I asked guifa before including this, they were okay with it.
---
 lib/Octans/Puzzle.rakumod | 16 ++++++++++------
 1 file changed, 10 insertions(+), 6 deletions(-)

(limited to 'lib')
diff --git a/lib/Octans/Puzzle.rakumod b/lib/Octans/Puzzle.rakumod
index 89eae69..d97f9d6 100644
--- a/lib/Octans/Puzzle.rakumod
+++ b/lib/Octans/Puzzle.rakumod
@@ -24,15 +24,19 @@ sub get-puzzle (
             $url = "https://mastodon.art/api/v1/statuses/" ~ $path.split("/")[*-1];
         }
 
+        # grids capture grids of a row.
+        my token grids { \S \*? }
+        # rows capture rows of the puzzle.
+        my token rows { <grids> ** 2..* % \h }
+
         # jget just get's the url & decodes the json. We access the
         # description field of 1st media attachment.
         if (jget($url)<media_attachments>[0]<description> ~~
-
-            # This regex gets the puzzle in $match.

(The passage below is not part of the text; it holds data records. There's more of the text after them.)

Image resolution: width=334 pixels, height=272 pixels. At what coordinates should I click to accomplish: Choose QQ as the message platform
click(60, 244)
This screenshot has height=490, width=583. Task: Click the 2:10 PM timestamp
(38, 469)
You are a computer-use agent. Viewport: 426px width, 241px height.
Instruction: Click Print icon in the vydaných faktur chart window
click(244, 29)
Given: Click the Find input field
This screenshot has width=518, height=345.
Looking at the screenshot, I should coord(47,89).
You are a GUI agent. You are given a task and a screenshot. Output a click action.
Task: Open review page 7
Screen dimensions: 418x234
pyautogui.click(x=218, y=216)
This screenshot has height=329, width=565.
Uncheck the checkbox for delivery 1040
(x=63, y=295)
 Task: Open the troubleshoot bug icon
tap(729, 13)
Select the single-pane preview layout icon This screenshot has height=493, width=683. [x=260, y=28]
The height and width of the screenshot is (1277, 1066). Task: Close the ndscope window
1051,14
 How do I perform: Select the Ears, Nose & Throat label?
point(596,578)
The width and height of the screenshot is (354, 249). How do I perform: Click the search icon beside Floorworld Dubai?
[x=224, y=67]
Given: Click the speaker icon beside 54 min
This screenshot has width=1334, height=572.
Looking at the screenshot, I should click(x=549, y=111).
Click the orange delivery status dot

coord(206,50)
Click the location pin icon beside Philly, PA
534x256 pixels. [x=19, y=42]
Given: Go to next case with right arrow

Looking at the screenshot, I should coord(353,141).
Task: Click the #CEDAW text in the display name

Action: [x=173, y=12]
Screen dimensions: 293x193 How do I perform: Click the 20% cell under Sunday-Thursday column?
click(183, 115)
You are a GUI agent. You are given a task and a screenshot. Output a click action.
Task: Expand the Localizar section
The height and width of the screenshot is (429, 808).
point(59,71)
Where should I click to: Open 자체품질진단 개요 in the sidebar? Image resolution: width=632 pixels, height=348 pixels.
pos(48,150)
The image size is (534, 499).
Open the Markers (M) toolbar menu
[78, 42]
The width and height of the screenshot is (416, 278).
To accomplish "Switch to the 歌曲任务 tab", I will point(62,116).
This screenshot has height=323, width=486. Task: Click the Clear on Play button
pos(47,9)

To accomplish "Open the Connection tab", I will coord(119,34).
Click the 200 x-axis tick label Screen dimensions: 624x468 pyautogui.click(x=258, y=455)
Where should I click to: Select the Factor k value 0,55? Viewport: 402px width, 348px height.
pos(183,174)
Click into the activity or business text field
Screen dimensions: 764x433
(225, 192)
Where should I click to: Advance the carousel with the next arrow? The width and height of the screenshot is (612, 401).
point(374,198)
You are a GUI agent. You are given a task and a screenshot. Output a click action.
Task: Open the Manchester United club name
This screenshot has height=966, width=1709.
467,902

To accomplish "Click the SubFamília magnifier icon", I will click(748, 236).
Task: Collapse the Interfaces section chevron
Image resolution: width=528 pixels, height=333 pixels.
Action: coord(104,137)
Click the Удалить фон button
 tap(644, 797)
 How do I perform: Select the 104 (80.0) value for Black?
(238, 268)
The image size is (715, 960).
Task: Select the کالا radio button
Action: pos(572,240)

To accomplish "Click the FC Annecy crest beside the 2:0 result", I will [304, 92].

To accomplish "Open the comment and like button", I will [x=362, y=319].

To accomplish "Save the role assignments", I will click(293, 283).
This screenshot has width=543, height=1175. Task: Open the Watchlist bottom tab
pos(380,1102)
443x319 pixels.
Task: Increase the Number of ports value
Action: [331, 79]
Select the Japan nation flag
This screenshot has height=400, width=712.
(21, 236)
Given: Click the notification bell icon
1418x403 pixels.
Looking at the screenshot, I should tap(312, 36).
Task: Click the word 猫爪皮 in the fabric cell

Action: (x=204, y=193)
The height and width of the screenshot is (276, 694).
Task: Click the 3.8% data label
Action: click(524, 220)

-            / ([(\w [\*]?) \s*?]+ \n)+  $/) -> $match {
-            for 0 .. $match[0].end -> $y {
-                for 0 .. $match[0][$y].words.end -> $x {
-                    @puzzle[$y][$x] = $match[0][$y].words[$x].lc;
+            / \n\n <rows>+ % \n /
+           ) -> $match {
+            for 0 .. $match<rows>.end -> $y {
+                for 0 .. $match<rows>[$y]<grids>.end -> $x {
+                    @puzzle[$y][$x] = $match<rows>[$y]<grids>[$x].lc;
                 }
             }
         }
-- 
cgit 1.4.1-2-gfad0